##### Texto de lectura

Acordemos llamar Hombre y Mujer a los dos términos del vínculo. Acordemos además, que en las líneas que articulan la imposibilidad de todo vínculo una de ellas, la del Todo, esté afectada por el nombre Hombre y la otra, la del no- todo, por el nombre Mujer; vemos sin dificultad qué es creer en el vínculo sexual: no es más que creerse Hombre o Mujer, borrando alternativamente por renegación, una u otra línea. Creer, al creerse Hombre, que la Mujer se une, al inscribirse - de ser necesario, como excepción particular- del lado del Todo. Creer, al creerse Mujer, que un Hombre se une al inscribirse - de ser necesario, como sucedáneo de singularidad- del lado del no- todo. Desde el momento en que cada línea de las escrituras cuantificadas recibe así un soporte, separable, desde el momento en que este soporte recibe el nombre de las especies sexuadas como Hombre o Mujer, la creencia en el vínculo esencial - único que de hecho cuenta- se establece con toda confianza.

##########

Tareas requeridas =
1. Según el texto sobre el vínculo sexual, ¿en qué consiste creer en el vínculo sexual?
2. Retoma el texto sobre el vínculo sexual y continúalo a partir de su última oración.

##### Datos proporcionados

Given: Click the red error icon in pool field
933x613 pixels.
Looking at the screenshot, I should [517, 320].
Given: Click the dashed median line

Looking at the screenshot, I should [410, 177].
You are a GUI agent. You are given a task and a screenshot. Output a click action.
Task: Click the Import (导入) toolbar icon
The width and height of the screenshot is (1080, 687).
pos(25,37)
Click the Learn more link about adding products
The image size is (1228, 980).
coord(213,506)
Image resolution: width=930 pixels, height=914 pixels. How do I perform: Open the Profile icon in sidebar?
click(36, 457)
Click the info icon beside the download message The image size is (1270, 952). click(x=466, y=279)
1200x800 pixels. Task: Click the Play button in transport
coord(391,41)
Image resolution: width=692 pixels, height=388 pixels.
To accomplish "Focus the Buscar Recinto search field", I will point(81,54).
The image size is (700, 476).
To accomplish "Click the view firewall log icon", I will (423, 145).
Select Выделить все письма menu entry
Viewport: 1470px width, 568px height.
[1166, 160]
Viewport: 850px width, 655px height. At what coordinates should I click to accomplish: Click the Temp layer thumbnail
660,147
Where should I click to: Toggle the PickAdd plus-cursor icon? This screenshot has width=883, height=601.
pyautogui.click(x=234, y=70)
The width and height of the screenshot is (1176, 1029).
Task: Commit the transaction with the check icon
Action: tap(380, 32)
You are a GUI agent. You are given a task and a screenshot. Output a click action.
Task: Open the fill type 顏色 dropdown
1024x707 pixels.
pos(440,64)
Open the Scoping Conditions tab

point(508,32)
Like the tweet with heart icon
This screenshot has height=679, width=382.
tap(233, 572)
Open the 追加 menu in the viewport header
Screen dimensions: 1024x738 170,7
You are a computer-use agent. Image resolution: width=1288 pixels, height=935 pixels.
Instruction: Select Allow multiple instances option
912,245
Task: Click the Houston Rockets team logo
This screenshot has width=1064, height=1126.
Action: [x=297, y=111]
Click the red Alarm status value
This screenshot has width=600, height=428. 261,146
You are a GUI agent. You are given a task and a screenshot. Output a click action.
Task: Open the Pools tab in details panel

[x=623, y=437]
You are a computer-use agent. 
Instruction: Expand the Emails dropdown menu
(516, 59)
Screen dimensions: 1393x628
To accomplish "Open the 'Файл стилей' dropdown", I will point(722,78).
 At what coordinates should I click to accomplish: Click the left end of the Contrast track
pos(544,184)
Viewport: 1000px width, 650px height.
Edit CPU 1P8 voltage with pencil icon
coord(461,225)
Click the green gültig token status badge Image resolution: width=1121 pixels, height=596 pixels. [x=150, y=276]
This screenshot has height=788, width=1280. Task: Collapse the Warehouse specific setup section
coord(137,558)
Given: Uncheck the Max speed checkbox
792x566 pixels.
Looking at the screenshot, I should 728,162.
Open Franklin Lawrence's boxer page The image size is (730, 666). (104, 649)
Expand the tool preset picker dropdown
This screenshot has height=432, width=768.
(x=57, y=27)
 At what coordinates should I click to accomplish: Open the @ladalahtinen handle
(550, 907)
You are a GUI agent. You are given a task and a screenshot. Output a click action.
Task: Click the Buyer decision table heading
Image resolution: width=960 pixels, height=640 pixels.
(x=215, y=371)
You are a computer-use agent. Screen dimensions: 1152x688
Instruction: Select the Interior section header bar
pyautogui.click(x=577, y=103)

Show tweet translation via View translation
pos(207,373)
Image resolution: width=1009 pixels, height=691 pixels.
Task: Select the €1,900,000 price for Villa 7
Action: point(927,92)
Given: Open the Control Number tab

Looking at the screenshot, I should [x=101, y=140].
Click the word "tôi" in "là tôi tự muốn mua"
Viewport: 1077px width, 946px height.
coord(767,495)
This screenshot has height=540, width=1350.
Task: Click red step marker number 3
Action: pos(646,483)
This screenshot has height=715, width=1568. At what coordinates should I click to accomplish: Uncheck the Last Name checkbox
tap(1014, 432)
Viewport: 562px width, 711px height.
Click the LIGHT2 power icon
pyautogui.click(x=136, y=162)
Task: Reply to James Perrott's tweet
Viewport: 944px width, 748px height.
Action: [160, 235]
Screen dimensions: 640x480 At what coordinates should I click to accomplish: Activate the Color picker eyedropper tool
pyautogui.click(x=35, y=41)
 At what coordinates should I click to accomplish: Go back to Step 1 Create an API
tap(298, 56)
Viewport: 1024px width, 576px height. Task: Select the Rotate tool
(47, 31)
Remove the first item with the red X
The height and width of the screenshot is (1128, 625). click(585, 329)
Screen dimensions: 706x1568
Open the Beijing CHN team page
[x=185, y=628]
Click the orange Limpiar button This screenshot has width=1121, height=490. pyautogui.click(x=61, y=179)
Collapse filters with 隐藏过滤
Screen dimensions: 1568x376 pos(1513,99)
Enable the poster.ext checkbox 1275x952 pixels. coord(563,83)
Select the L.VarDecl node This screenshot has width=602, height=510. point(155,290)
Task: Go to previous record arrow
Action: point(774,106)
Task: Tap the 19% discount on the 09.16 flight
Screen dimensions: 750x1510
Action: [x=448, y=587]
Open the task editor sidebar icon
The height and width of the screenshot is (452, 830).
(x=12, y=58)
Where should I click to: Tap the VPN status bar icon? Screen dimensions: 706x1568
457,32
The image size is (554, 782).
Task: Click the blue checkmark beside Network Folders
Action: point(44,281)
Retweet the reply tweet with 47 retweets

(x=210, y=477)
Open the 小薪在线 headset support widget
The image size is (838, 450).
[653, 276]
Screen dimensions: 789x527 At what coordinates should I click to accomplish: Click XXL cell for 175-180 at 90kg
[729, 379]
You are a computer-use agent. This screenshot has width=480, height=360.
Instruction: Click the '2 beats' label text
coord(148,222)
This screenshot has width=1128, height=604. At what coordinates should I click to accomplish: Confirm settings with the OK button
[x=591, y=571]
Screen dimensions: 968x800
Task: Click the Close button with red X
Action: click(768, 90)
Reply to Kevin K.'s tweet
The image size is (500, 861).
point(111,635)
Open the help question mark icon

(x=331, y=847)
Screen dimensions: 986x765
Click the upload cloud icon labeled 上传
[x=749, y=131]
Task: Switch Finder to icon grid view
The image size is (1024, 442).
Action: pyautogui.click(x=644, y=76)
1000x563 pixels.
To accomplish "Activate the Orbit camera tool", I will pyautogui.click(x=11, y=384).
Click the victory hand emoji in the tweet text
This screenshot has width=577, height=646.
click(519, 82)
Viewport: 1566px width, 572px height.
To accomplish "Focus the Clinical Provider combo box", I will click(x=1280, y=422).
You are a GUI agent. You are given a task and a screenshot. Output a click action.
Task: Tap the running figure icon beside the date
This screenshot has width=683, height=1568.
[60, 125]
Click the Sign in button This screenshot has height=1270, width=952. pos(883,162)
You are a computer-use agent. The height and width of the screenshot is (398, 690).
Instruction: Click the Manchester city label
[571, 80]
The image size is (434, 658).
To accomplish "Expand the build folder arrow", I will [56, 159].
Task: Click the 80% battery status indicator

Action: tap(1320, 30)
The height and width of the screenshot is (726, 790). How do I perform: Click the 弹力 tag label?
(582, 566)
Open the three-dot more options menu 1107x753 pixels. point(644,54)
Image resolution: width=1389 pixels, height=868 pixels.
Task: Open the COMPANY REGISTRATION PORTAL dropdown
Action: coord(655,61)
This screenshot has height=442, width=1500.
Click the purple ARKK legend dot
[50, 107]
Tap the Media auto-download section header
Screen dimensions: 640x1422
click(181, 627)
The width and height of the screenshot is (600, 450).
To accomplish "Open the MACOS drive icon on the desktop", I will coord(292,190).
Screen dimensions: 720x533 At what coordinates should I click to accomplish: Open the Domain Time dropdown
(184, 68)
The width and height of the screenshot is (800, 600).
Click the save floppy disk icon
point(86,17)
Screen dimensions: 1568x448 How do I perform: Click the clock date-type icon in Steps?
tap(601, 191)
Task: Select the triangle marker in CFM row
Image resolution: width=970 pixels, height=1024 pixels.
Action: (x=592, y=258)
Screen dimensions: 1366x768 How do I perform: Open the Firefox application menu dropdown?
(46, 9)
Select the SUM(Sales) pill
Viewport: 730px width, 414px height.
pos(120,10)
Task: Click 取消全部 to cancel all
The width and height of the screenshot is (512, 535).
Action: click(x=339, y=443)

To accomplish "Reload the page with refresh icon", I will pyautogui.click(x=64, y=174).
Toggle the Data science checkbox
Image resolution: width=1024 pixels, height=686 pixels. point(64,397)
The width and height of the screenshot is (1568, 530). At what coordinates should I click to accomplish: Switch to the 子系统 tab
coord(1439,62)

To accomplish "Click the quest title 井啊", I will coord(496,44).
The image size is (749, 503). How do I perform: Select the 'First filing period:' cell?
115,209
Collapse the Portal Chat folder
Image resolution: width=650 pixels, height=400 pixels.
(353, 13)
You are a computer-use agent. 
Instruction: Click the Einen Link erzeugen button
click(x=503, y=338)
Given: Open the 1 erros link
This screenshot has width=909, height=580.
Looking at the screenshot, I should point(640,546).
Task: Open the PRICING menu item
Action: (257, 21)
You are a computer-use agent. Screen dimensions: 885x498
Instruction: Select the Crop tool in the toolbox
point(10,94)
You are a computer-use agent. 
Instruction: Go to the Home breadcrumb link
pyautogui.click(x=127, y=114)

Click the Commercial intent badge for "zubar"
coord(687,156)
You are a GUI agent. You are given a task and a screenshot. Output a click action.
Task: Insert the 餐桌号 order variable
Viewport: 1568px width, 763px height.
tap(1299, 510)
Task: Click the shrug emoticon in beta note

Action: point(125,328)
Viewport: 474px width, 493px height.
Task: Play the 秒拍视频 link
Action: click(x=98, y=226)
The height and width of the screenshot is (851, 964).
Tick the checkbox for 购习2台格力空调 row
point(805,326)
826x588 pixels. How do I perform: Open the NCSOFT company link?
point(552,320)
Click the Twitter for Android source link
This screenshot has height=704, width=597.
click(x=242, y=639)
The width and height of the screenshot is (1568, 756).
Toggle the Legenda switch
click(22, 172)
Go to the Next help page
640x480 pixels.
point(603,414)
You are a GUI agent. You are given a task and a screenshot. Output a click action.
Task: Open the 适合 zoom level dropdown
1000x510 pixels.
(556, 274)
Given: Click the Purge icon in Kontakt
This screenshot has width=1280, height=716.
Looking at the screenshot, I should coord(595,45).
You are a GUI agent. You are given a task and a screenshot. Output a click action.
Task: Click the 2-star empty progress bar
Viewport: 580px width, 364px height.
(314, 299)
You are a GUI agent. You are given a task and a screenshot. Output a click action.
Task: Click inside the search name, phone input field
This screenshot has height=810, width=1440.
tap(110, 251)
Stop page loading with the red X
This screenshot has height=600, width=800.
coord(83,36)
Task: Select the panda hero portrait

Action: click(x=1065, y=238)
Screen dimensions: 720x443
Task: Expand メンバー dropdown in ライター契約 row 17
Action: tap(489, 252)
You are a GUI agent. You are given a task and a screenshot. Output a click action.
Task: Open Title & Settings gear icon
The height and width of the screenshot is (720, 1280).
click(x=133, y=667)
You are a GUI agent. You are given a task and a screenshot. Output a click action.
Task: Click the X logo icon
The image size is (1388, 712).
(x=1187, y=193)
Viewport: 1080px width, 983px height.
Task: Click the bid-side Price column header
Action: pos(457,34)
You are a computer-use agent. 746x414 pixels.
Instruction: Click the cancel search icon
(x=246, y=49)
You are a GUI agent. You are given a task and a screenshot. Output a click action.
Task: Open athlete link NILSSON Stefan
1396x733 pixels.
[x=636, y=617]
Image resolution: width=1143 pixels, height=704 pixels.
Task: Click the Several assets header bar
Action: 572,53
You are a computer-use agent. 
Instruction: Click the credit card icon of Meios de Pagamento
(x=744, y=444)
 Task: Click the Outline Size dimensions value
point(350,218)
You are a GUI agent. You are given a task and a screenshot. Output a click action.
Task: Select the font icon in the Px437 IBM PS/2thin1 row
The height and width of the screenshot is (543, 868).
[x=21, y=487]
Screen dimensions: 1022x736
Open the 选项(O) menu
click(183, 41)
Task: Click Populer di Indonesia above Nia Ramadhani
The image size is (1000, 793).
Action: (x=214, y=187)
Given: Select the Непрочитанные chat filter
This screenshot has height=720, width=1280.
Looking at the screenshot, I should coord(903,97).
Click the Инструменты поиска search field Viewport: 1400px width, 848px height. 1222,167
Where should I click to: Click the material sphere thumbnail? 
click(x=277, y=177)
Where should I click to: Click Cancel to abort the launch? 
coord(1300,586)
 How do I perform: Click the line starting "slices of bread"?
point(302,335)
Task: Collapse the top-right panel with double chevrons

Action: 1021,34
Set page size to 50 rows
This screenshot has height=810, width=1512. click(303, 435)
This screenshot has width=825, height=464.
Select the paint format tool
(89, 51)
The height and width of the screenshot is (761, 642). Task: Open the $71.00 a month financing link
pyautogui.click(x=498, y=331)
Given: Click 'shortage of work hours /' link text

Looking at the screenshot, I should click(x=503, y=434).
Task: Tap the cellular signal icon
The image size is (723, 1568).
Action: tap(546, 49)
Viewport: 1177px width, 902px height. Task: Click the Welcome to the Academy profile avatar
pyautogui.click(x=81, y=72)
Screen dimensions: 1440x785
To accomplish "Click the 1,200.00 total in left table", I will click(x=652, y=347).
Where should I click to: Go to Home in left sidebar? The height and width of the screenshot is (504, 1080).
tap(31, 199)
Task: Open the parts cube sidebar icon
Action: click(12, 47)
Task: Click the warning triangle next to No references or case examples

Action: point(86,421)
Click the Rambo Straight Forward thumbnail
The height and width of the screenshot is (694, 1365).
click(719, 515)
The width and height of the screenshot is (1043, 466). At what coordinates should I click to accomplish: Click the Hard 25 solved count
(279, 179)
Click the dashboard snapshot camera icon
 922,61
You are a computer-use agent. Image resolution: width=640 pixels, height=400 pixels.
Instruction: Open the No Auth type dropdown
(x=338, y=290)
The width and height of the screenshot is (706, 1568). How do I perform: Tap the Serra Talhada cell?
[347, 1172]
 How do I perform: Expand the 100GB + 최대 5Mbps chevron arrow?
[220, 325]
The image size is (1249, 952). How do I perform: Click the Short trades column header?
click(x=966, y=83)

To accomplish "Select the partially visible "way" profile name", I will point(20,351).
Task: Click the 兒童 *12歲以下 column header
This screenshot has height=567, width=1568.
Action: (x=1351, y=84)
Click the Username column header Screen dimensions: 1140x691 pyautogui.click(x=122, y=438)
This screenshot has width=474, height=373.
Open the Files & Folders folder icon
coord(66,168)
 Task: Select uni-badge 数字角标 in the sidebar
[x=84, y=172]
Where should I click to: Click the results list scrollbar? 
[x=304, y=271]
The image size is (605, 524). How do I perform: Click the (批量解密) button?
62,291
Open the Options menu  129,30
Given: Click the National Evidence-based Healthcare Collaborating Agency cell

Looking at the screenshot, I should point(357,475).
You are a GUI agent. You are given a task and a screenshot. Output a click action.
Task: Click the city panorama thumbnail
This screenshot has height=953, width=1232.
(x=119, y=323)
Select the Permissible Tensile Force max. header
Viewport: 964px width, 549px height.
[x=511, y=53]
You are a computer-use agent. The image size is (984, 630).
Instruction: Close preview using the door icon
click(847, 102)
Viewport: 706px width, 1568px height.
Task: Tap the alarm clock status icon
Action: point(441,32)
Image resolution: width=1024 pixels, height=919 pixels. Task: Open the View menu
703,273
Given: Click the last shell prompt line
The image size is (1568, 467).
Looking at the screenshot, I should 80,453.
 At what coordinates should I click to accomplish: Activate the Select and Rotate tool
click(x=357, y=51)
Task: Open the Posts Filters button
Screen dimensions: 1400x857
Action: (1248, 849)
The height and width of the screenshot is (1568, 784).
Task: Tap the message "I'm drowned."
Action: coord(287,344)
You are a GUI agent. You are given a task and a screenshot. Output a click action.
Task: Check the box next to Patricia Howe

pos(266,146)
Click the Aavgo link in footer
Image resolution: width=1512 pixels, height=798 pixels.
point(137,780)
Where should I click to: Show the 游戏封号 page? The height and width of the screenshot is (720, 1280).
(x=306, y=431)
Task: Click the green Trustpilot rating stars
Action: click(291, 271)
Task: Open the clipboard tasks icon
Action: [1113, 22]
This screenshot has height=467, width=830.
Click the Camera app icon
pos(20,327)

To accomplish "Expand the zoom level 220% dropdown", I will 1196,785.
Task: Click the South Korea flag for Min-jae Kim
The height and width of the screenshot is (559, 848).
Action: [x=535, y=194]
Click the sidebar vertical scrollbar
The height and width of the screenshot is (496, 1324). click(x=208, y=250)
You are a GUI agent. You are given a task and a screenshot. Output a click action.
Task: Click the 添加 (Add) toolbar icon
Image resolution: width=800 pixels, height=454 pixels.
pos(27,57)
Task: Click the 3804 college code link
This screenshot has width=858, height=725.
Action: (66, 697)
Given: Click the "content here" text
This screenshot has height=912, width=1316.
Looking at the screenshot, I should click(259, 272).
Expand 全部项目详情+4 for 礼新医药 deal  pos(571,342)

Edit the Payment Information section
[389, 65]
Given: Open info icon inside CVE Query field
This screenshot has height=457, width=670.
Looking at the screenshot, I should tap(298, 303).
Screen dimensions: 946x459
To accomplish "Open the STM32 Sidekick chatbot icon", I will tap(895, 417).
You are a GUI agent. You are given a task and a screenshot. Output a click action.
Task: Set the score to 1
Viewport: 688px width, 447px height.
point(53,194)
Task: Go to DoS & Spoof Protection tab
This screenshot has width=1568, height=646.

##########

Respuestas =
1. En creerse Hombre o Mujer, borrando alternativamente por renegación una u otra línea.

2.
Al mismo tiempo, queda claro que las posiciones del sexo se amarran indisolublemente a la máxima tonta en tanto tal: de hecho, pretenderse y creerse Hombre no es más que entregarse a la imbecilidad misma; pretenderse y creerse Mujer no es sino entregarse a la idiotez en sí. En ningún sitio se descifra mejor la homología o más bien la identidad estructural, que en nuestra sociedad; porque es lógico que en la sociedad burguesa que, como sabemos, pretende estar regida únicamente por las necesidades del vínculo sin los adornos míticos de la cosmogonía ni del mito, la última palabra recaiga sobre lo que coloca frente a frente los términos desnudos del vínculo como tal: aquel cuyo real imposible o cuyo imaginario posible envuelve todos los demás. Hasta tal punto, que la sociedad entera recibe por finalidad la felicidad, es decir, el feliz encuentro de un hombre y de una mujer. La comedia burguesa es aquí, sin duda, la que dice la verdad sobre la sociedad del mismo nombre, dándose por objeto único, con su superposición, su intersección y su disyunción, los dos tratamientos reconocidos del vínculo imposible: el amor y el matrimonio.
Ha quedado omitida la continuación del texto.